Prime Highlights
- U.S. Treasury Secretary Scott Bessent urges a thorough review of the Federal Reserve’s non-monetary operations.
- He cautions that the Fed’s encroachment could jeopardize its autonomy and effectiveness at monetary policy.
Key Facts
- Bessent invokes “mission creep” as the Fed ventures beyond its central mission, raising institutional concerns.
- He also questions the timing of the Fed’s $2.5 billion headquarters overhaul during ongoing operating losses.
Key Background
Scott Bessent, the U.S. Treasury Secretary, has long made the case in public for a comprehensive overhaul of Federal Reserve non-monetary operations. In a recent interview and social media statement, Bessent worried that the central bank is getting off track from its core mandate of implementing monetary policy. He believes that the incursion into activities such as regulatory policy, infrastructure spending, and in-house capital projects jeopardizes the very independence which enables the Fed to make decisions free from political influence.
Target of his criticism is the Federal Reserve’s $2.5 billion construction of a rebuilt Washington, D.C., headquarters. Bessent wondered why so expensive a venture was undertaken during the era of unrelenting operating losses. He did not ask for specific investigators but pointed to a root-and-branch institutional review such that the Fed’s internal governance, financial conservatism, and priorities are held up for scrutiny.

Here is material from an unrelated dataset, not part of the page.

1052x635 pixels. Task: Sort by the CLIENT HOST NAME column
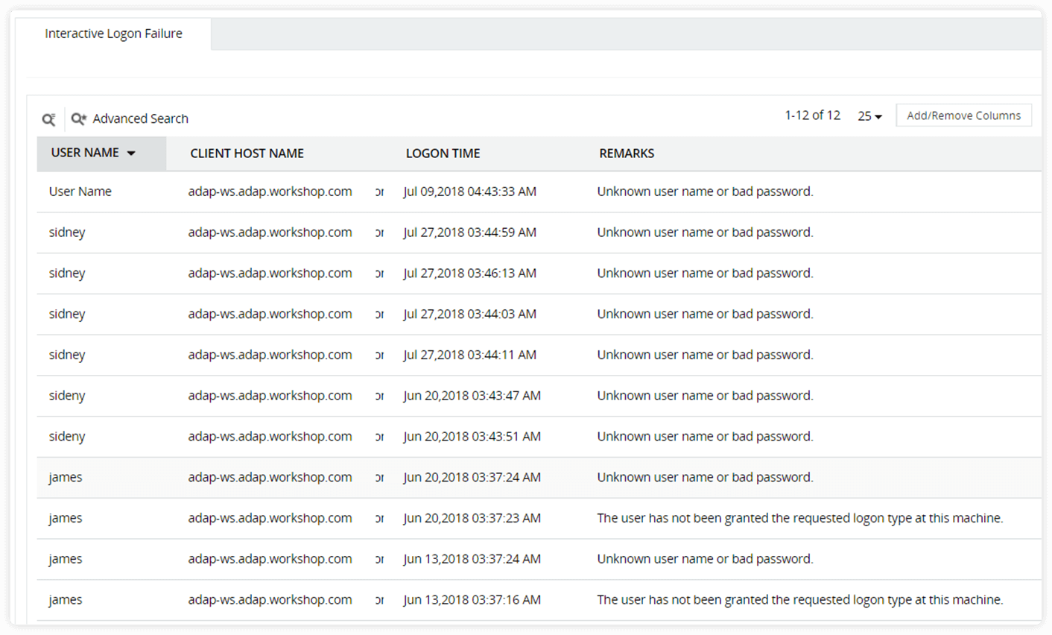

His remarks follow wider political pressure on the Fed from the likes of former President Donald Trump and Trump supporters. Trump has repeatedly railed against Fed Chairman Jerome Powell for opposing steep rate reductions. Although Bessent declined to support the ouster of Powell, his language follows increasing ire from politicians with the Fed’s expanding reach.
Bessent likened the Fed’s position to that of the FAA in failing to regulate the skies, suggesting that analogous kinds of systemic risk were building up at the central bank. Bessent contended that allowing the Fed to have carte blanche outside its monetary mandate would jeopardize financial stability and public confidence. This demand for change can prompt Congress or regulators to examine the Federal Reserve’s statutory authority and reform the way the institution operates in the future.